Predicting the price of Magic: The Gathering cards after they are reprinted
In this post I’m going to demonstrate how a recurrent neural network can be used to forecast a time-series in response to external stimuli. A real-world application of this type of analysis could be the foreign exchange market responding to, say, a change in interest rates, but here I’ll use the much simpler example of the price of Magic: The Gathering cards after a reprint. I recently got back into playing Magic after about 15 years, and I’m happy that my current more-mathematically minded brain is finding many ways of analysing the game (so expect more posts on this in the near future).

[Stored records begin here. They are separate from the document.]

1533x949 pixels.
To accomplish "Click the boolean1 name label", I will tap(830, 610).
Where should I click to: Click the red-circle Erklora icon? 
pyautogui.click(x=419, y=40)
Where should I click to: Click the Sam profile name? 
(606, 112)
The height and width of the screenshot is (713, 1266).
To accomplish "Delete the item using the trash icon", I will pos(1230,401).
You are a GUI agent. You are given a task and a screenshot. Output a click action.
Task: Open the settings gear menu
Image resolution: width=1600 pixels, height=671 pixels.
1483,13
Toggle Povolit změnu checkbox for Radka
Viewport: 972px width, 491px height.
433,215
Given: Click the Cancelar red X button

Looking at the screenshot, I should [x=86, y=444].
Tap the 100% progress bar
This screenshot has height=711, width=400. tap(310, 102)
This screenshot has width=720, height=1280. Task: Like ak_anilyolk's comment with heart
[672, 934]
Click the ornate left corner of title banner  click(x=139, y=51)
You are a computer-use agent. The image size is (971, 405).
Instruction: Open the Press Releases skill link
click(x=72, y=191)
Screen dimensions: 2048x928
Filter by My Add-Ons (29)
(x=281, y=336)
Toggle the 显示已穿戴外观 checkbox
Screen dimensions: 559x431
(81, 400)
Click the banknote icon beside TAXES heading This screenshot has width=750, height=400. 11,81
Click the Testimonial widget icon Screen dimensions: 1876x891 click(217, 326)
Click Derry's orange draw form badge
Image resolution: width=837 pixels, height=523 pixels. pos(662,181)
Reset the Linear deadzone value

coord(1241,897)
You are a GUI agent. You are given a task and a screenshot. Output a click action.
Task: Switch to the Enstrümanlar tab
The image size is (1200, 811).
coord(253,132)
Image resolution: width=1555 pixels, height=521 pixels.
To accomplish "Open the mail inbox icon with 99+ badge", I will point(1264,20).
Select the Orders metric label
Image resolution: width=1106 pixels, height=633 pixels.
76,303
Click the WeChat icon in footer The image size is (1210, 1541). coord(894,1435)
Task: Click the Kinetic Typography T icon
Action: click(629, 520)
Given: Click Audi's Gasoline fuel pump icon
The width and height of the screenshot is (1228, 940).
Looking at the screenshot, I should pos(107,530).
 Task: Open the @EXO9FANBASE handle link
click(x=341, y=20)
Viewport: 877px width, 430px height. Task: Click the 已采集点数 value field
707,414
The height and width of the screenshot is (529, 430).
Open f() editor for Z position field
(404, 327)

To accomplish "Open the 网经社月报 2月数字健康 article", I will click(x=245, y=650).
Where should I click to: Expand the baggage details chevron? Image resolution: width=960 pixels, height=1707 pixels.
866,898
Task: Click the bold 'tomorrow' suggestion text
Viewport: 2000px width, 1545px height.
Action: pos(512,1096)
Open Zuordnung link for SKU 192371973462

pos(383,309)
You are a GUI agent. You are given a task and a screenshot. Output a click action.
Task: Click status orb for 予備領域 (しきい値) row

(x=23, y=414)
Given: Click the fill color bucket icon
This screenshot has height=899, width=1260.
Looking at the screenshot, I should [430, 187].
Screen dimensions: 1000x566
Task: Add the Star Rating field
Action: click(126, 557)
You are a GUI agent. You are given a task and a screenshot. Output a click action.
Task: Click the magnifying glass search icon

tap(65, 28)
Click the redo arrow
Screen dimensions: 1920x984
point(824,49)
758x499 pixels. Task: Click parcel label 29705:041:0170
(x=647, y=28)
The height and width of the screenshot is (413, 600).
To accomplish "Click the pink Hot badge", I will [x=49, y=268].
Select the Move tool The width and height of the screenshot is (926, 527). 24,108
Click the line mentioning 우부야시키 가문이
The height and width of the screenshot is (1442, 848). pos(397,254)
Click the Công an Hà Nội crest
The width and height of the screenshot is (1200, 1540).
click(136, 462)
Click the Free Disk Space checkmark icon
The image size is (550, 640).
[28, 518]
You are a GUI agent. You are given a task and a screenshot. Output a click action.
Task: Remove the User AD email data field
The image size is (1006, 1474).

Recurrent neural networks are especially good for sequence prediction tasks, and they’re the go-to model for many language tasks (see The Unreasonable Effectiveness of Recurrent Neural Networks). They are popular methods for character prediction (predictive text). Say you have typed two characters, “th”, a recurrent neural network can be trained to give you the probability that the next character is “e” or another letter. I won’t the workings of this type of neural network here, see here for the details.
Magic: The Gathering
In case you haven’t heard of it before, Magic: The Gathering (Magic or MTG for short) is a trading card game developed by Wizards of the Coast. As card games go it’s pretty complicated, but the jist is that you and your opponent take turns to wittle each others’ life down from 20 to 0. It’s interesting for a few reasons: you typically build your own deck based around some strategy, and so you need to think about the probabilities of drawing certain cards in a game (there are also cards that exist purely to manipulate the probability of drawing a certain card). Typically your deck may contain 60+ cards, with a maximum of 4 copies of any one card (except for basic land cards, which are unlimited). To increase the chances of drawing key cards during play it’s most common to have exactly 60 cards and run 4 copies of important cards.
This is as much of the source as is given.